Genome-wide analysis of gene expression in sorghum furthers efforts to improve stem biomass

Sorghum bicolor is a deep-rooted, heat- and drought-tolerant crop that thrives on marginal lands and is increasingly valued for its applications in biofuel, bioenergy, and biopolymer production.

Recent advances in genetic, genomic, and transcriptomic resources have improved our understanding of sorghum biology, including a groundbreaking study that identified gene expression patterns in the major cell types that make up the tissue of sorghum stems — the bulk of the plant’s total biomass — as well as potential cell-type-specific promoters and underlying regulatory gene networks.

But comprehensive genome-wide analyses of functional dynamics across diverse organ types and developmental stages remain limited. In particular, candidate genes with stem-preferred expression patterns or their associated cis-regulatory elements, which may program key stem-related functions and enable organ- or tissue-specific engineering, have not yet been identified.

To address these gaps, a collaborative team from several U.S. Department of Energy (DOE)-funded research centers reanalyzed a published RNA-seq dataset to identify genes with organ-preferential expression and to infer representative organ functions across major developmental stages.

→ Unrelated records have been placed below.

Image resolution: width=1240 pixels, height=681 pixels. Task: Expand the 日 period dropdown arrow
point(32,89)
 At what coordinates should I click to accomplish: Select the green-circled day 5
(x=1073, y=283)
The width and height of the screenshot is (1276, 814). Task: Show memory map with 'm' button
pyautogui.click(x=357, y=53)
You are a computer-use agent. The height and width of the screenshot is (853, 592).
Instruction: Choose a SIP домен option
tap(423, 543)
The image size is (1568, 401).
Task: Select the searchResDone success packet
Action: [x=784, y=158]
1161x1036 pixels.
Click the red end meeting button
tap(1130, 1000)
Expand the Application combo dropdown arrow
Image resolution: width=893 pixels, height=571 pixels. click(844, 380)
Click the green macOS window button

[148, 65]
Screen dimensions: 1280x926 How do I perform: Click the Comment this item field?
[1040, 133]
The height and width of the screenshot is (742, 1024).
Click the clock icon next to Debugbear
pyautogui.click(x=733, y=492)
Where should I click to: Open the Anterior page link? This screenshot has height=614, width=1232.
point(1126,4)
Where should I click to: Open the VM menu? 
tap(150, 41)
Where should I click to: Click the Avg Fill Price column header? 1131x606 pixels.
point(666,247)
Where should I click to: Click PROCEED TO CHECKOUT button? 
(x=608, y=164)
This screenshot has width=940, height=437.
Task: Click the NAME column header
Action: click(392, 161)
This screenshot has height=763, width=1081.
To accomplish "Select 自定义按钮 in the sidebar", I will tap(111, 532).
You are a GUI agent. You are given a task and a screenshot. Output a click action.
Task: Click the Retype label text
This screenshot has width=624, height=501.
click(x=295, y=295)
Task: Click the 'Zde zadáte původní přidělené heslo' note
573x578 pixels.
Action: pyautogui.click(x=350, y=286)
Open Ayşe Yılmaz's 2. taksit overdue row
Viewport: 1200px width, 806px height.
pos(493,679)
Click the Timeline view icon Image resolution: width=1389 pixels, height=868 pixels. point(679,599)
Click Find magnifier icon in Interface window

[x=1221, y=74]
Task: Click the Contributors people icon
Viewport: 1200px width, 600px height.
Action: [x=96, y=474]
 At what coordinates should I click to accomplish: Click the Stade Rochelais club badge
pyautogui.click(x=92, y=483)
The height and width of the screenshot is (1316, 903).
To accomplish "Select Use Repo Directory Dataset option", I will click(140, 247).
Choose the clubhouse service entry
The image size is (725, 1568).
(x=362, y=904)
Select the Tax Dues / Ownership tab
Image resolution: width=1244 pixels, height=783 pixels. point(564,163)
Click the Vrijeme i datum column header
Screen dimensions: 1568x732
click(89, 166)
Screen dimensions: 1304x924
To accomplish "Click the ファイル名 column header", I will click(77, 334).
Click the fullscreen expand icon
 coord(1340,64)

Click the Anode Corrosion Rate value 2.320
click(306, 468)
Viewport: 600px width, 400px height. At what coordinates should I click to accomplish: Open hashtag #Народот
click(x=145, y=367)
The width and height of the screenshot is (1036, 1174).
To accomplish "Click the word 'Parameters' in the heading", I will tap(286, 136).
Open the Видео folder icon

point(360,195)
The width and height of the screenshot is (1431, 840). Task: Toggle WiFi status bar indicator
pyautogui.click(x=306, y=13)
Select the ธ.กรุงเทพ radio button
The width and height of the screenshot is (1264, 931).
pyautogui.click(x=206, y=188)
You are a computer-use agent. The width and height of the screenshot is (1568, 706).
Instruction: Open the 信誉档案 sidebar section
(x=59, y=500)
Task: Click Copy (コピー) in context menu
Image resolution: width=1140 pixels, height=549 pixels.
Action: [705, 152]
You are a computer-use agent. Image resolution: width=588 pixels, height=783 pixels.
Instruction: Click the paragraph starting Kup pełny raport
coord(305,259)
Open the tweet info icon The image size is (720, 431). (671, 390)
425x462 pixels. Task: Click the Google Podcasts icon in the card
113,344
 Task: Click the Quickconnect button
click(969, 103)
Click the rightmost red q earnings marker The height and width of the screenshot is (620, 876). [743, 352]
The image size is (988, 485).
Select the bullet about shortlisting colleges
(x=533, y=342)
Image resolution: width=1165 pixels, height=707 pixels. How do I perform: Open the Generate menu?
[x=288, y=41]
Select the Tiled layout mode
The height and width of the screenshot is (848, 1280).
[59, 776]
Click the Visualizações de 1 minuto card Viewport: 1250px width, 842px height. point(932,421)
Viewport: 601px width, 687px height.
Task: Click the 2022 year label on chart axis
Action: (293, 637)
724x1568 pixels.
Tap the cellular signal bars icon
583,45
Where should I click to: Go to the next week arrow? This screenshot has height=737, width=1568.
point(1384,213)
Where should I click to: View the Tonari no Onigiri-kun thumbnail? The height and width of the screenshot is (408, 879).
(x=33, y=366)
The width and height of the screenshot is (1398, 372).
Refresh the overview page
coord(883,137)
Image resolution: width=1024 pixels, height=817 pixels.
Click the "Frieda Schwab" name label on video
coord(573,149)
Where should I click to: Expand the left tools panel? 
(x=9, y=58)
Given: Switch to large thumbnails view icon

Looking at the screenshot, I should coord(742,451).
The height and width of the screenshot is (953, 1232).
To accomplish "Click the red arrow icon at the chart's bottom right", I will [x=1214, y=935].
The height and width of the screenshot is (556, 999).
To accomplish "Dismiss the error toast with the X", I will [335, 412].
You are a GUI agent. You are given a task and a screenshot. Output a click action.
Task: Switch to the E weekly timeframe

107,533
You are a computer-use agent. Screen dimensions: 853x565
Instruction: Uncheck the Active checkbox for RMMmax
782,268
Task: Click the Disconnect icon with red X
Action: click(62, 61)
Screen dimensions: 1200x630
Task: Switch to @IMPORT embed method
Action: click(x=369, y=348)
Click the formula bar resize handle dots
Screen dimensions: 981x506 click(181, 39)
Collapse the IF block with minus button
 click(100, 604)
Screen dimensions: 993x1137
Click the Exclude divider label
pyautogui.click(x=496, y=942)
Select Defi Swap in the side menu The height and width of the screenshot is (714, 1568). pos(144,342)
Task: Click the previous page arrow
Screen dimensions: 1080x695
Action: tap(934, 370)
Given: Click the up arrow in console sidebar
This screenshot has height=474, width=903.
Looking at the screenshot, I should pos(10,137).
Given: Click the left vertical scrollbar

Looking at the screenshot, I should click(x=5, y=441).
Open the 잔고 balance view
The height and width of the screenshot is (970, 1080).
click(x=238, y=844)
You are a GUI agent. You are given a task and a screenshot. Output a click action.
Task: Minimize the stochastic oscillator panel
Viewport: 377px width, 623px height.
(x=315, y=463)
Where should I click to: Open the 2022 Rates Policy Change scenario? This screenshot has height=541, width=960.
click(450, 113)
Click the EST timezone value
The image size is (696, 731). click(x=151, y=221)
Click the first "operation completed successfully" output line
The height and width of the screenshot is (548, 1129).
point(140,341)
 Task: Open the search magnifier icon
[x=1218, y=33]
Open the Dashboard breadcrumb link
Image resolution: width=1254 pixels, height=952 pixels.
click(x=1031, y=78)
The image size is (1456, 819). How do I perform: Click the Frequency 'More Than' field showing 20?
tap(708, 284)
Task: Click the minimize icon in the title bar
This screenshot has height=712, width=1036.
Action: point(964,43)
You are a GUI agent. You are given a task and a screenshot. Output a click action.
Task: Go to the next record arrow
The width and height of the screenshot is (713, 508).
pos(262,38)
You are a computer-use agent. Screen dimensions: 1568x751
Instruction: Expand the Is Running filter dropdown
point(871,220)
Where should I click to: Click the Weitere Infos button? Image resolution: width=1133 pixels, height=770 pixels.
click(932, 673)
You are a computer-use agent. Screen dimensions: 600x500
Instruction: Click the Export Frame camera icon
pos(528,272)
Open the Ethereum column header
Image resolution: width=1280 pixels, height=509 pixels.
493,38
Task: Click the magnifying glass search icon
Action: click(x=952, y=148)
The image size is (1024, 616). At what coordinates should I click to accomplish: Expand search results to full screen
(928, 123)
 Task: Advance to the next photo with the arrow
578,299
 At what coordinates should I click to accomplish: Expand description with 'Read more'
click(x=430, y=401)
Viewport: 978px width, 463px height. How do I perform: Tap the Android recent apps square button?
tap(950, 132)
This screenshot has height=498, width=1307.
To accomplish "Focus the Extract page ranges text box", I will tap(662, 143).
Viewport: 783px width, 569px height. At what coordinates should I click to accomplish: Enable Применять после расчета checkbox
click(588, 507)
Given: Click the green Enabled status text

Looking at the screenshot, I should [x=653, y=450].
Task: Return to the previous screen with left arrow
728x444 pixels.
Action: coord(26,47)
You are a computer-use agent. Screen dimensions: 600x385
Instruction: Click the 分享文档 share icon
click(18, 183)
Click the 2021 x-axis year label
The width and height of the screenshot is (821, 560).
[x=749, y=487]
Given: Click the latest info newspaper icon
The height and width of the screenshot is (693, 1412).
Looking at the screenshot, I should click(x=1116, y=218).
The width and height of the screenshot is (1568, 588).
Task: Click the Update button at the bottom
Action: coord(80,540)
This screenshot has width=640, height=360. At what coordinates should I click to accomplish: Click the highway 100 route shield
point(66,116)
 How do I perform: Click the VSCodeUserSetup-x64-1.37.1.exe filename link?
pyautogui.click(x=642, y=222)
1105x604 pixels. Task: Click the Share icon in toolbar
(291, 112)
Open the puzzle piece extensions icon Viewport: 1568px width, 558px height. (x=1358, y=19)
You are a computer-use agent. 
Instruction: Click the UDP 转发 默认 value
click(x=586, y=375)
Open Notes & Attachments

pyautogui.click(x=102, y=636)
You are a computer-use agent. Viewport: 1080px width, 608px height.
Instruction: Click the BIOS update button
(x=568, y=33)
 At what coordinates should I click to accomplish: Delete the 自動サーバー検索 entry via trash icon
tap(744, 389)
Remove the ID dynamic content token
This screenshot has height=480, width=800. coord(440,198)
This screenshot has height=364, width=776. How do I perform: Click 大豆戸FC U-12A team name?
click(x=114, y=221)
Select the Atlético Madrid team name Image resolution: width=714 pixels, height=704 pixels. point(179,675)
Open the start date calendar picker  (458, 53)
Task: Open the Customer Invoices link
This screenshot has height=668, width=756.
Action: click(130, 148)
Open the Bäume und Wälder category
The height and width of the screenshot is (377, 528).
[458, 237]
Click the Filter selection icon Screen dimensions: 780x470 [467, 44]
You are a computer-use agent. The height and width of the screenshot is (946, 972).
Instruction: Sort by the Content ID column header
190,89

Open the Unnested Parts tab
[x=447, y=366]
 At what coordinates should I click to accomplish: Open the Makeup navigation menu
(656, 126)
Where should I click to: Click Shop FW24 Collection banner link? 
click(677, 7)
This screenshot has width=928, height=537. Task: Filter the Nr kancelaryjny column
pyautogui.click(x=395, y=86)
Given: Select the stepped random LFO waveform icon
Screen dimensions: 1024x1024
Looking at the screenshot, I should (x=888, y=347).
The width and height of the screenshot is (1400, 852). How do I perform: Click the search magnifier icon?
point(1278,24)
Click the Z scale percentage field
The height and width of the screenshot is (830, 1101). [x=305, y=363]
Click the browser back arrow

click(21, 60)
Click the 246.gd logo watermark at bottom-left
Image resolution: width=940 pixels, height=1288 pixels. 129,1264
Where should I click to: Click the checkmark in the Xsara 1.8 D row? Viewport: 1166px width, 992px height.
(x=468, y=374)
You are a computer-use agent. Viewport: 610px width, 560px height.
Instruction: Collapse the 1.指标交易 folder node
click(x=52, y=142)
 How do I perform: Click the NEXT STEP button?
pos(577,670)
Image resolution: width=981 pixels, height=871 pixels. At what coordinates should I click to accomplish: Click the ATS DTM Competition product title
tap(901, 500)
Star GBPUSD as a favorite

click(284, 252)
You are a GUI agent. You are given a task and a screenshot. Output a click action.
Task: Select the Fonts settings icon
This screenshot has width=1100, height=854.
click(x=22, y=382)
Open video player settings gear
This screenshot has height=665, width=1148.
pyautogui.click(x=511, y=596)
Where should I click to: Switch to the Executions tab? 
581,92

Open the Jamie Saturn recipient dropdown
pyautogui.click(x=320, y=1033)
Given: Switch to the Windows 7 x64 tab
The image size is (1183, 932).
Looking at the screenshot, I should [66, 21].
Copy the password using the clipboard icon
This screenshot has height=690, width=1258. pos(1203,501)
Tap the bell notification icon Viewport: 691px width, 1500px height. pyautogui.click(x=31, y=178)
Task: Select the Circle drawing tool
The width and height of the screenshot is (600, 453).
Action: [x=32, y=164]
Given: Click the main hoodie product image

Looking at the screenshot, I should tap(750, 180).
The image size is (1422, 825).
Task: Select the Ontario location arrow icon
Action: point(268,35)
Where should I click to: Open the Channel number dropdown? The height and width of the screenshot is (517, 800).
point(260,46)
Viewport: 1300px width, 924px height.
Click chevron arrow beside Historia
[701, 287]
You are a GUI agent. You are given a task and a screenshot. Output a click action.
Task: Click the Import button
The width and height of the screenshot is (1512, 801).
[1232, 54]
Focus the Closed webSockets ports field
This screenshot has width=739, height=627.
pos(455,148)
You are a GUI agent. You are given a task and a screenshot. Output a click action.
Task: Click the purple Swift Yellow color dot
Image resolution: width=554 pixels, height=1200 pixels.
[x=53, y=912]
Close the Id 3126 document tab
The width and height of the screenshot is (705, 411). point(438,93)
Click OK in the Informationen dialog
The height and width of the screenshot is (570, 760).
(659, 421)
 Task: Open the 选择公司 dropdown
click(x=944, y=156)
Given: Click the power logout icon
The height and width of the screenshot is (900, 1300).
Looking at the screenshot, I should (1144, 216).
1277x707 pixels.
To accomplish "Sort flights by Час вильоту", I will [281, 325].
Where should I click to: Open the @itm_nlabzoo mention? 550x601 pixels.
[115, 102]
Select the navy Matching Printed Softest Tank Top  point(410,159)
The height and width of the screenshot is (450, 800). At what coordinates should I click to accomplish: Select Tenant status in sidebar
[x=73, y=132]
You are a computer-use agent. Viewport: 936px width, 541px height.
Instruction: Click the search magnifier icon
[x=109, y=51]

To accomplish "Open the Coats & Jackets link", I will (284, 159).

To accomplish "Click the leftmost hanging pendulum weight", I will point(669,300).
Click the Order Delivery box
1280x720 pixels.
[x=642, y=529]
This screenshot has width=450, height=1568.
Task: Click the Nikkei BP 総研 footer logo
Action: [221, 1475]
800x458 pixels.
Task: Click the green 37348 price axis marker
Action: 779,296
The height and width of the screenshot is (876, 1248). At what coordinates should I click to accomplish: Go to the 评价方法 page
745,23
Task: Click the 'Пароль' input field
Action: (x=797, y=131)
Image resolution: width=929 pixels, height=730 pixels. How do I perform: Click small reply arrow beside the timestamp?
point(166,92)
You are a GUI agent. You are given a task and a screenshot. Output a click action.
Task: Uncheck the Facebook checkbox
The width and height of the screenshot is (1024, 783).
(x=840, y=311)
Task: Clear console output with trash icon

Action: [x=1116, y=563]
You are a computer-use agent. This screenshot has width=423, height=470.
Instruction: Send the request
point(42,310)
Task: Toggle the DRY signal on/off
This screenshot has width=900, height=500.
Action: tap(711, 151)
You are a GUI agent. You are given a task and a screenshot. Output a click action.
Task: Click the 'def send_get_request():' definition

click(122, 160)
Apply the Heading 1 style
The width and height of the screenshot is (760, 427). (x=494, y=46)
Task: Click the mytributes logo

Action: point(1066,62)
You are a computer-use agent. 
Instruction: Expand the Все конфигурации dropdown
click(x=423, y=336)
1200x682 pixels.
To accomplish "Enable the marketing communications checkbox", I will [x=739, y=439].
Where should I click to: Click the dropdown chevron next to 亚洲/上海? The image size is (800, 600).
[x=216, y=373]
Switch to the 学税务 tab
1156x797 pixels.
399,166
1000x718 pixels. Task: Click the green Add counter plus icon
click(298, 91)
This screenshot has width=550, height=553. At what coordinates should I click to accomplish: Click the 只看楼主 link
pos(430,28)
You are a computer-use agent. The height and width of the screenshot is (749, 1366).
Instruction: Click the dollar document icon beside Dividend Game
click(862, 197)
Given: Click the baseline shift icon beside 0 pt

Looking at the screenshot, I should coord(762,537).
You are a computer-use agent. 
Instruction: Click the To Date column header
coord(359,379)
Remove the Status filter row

The analysis revealed that the sorghum stem exhibits distinct temporal functional signatures, which correlate with the developmental dynamics of stem-specific genes and their associated regulatory elements.

The researchers further identified a set of genes with ubiquitous stem-specific expression across diverse sorghum genotypes, suggesting their universal importance and broad potential for genetic engineering applications. Among them, SbTALE03 and SbTALE04 emerged as stem hub transcription factors (TF). Gene regulatory network analysis further indicated that these TFs participate in stage-specific transcriptional programs that maintain and regulate stem development.

Overall, this study presents a genome-wide analysis of organ-specific gene expression, functions, and regulatory networks in sorghum, with a focus on genes preferentially expressed in stems and their promoter motifs. These findings offer valuable candidates for further functional characterization and genetic engineering aimed at improving sorghum stem biomass and composition.

The work was led by researchers at the Center for Advanced Bioenergy and Bioproducts Innovation (CABBI), a DOE-funded Bioenergy Research Center (BRC), in collaboration with the Great Lakes Bioenergy Research Center (GLBRC) and the Joint Genome Institute (JGI), a DOE-funded user facility. The first author is CABBI's Jie Fu, a Ph.D. candidate who worked on the study with the late CABBI Co-PI Amy Marshall Colon of the Department of Plant Biology at the University of Illinois Urbana-Champaign. The corresponding author is CABBI Co-PI Kankshita Swaminathan of the HudsonAlpha Institute of Biotechnology.

The full study was published in BMC Plant Biology.